Work request: Please reproduce all entries word for word, leaving every image behind.

Stored data entries:
• • • • • • •

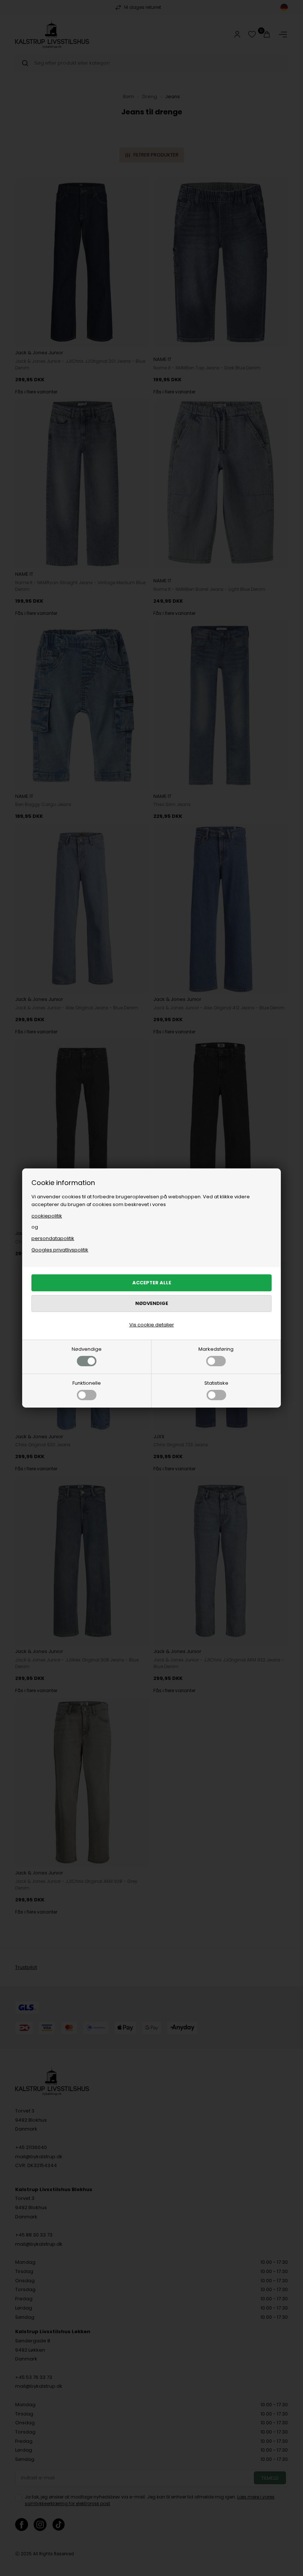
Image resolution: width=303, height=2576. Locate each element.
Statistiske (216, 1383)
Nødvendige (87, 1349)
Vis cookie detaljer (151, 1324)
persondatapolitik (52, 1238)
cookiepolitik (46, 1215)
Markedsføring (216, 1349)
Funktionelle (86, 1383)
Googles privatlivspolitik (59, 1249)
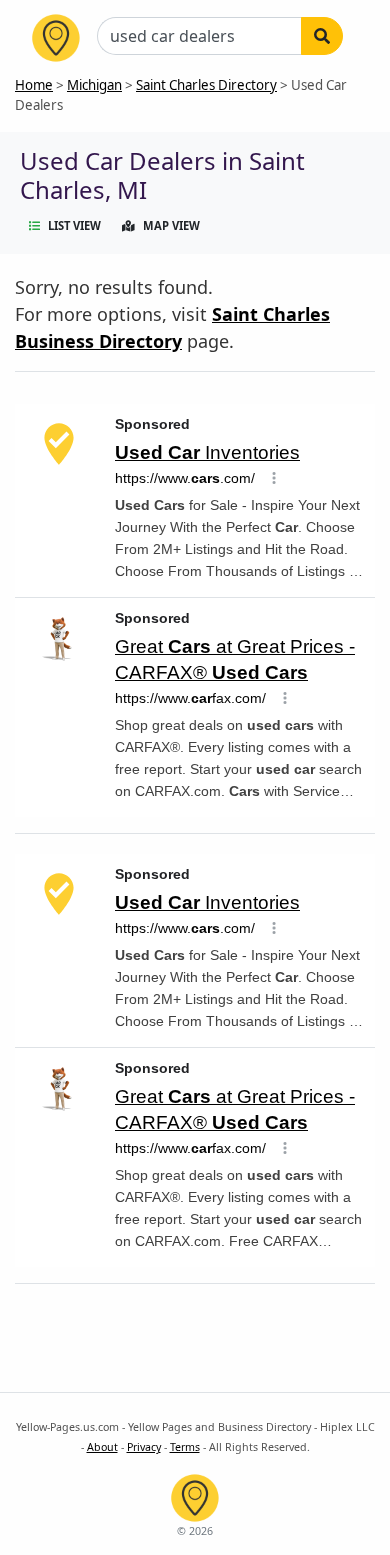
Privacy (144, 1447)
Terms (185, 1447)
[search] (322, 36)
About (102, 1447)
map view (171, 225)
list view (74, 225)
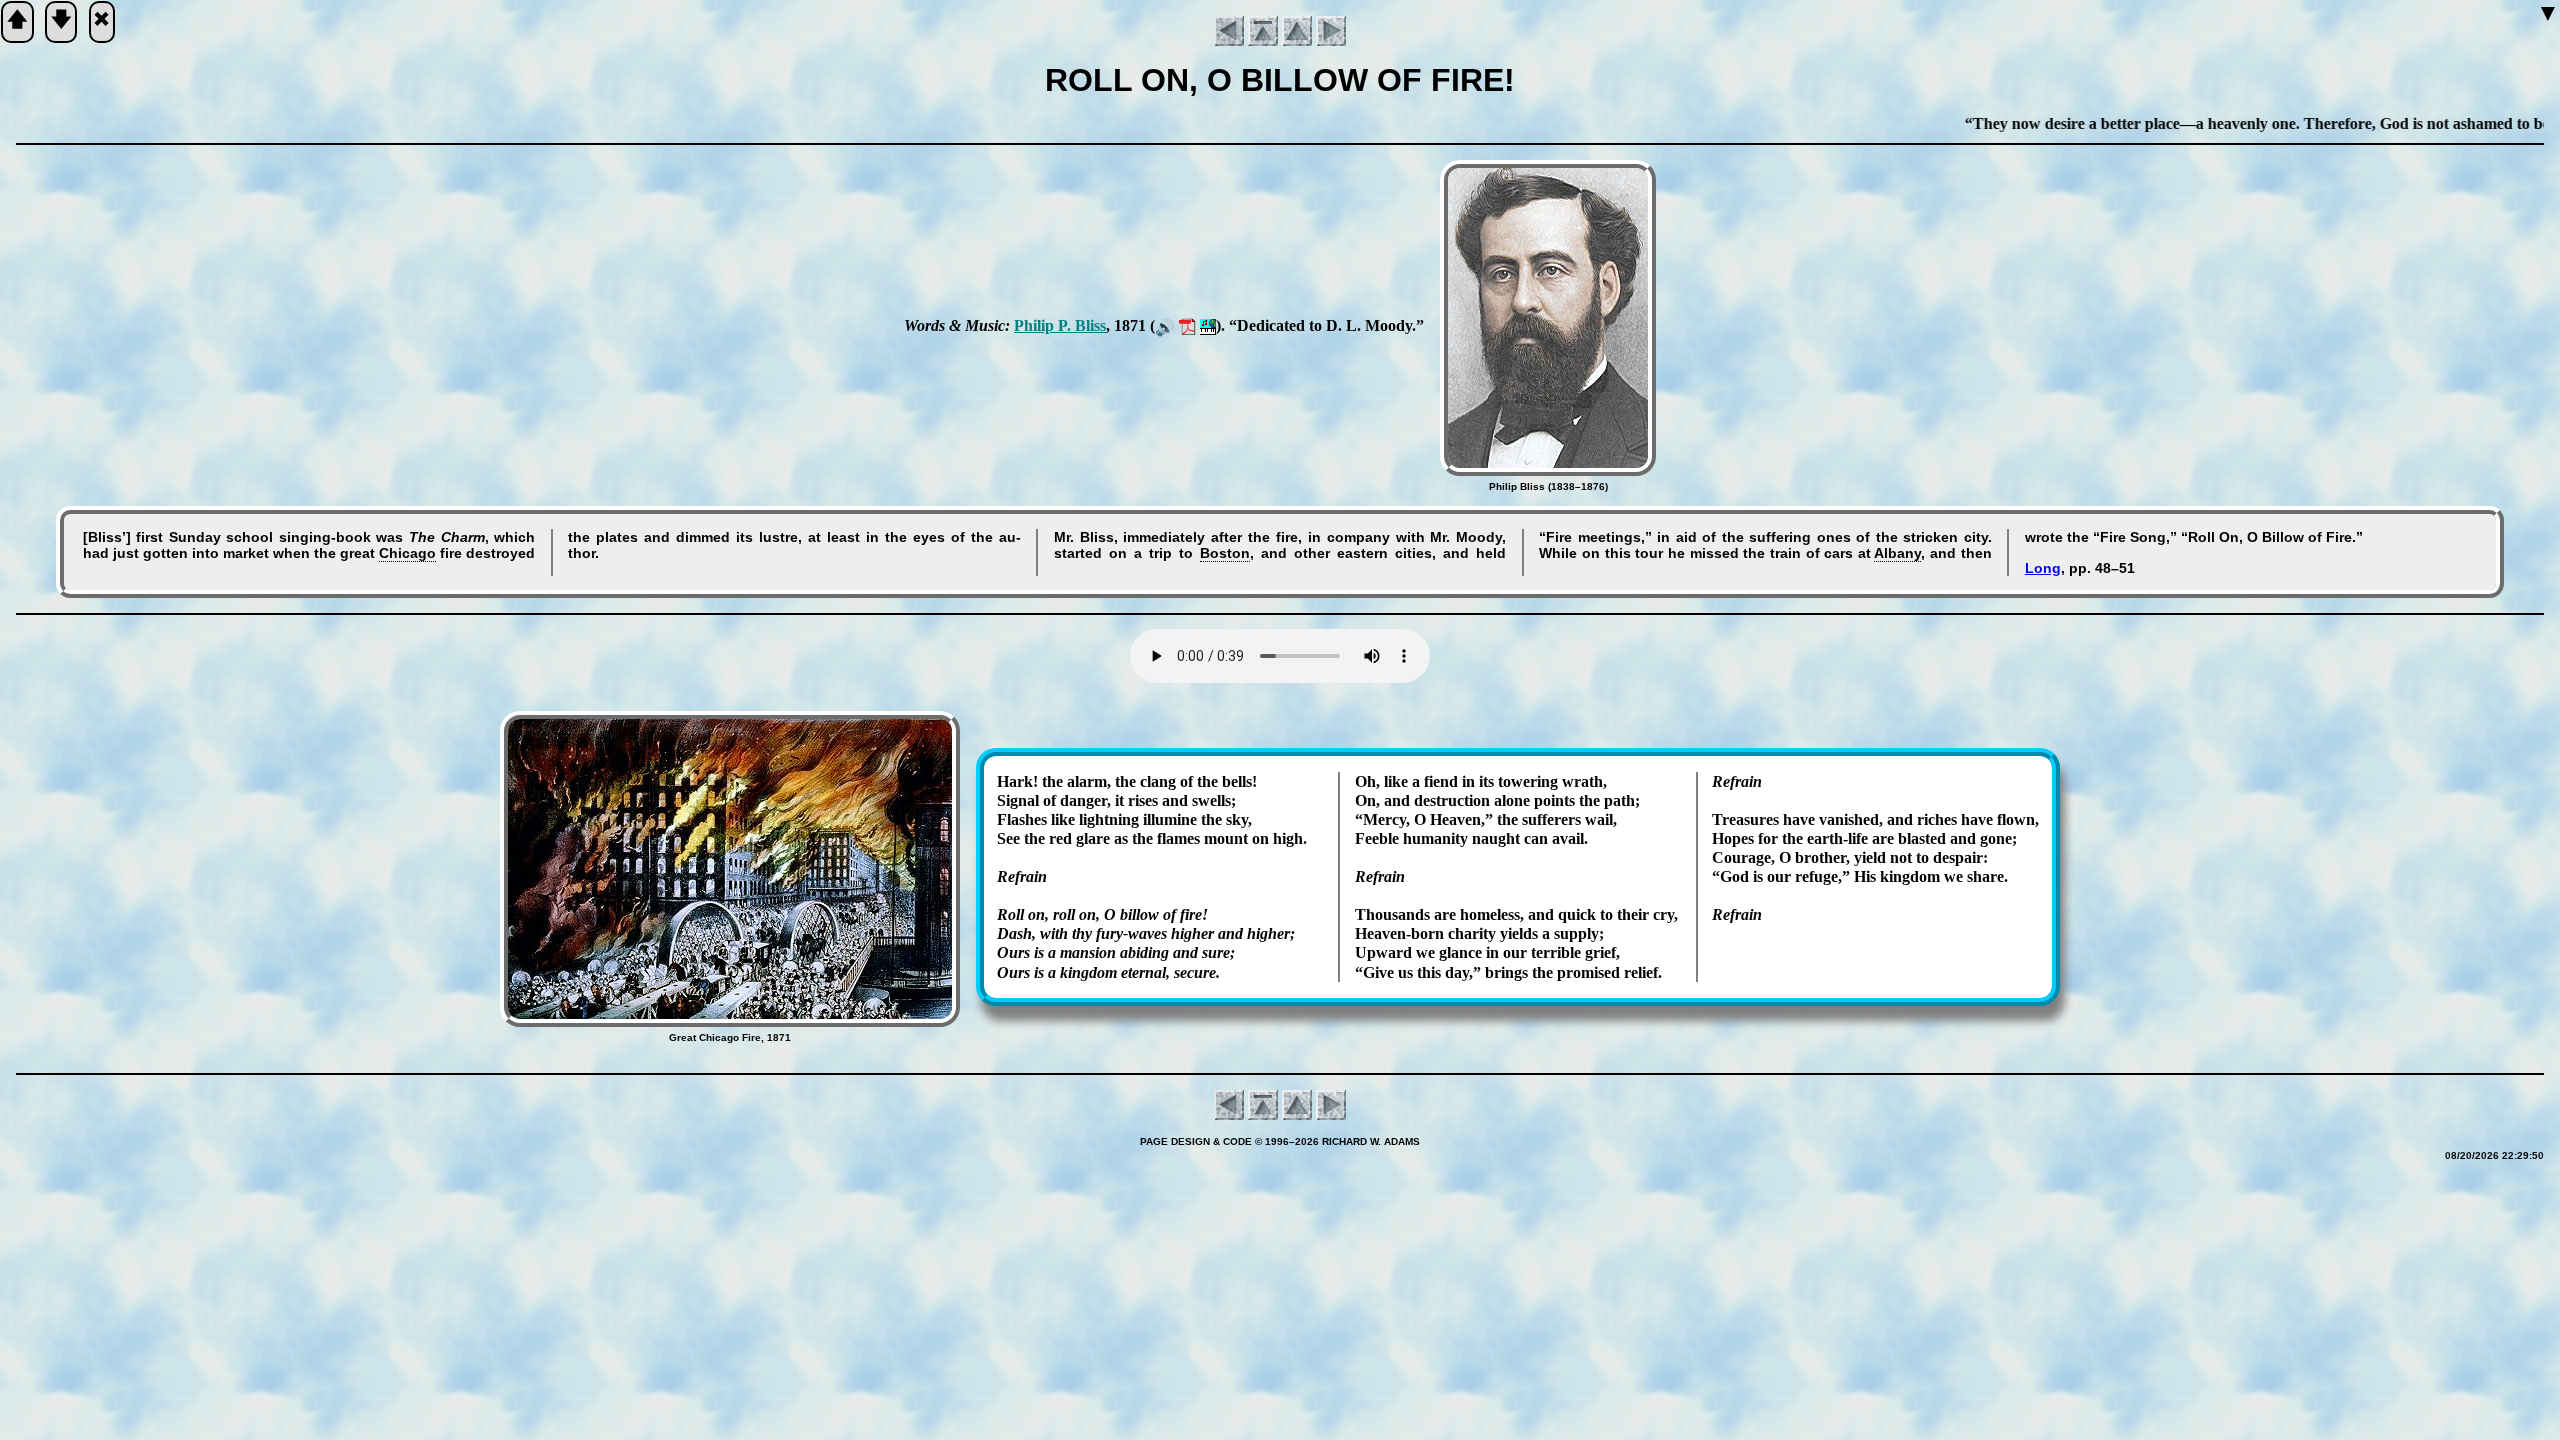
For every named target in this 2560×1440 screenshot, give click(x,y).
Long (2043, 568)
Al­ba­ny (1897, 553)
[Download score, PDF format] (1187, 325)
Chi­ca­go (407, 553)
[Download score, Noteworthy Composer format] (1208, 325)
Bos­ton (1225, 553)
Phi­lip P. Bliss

• • • • • • •

Answer space:
Image resolution: width=303, height=2576. Locate each element.
Statistiske (216, 1383)
Nødvendige (87, 1349)
Vis cookie detaljer (151, 1324)
persondatapolitik (52, 1238)
cookiepolitik (46, 1215)
Markedsføring (216, 1349)
Funktionelle (86, 1383)
Googles privatlivspolitik (59, 1249)
Privacy (144, 1447)
Terms (185, 1447)
[search] (322, 36)
About (102, 1447)
map view (171, 225)
list view (74, 225)
For every named target in this 2560×1440 screenshot, give click(x,y).
Long (2043, 568)
Al­ba­ny (1897, 553)
[Download score, PDF format] (1187, 325)
Chi­ca­go (407, 553)
[Download score, Noteworthy Composer format] (1208, 325)
Bos­ton (1225, 553)
Phi­lip P. Bliss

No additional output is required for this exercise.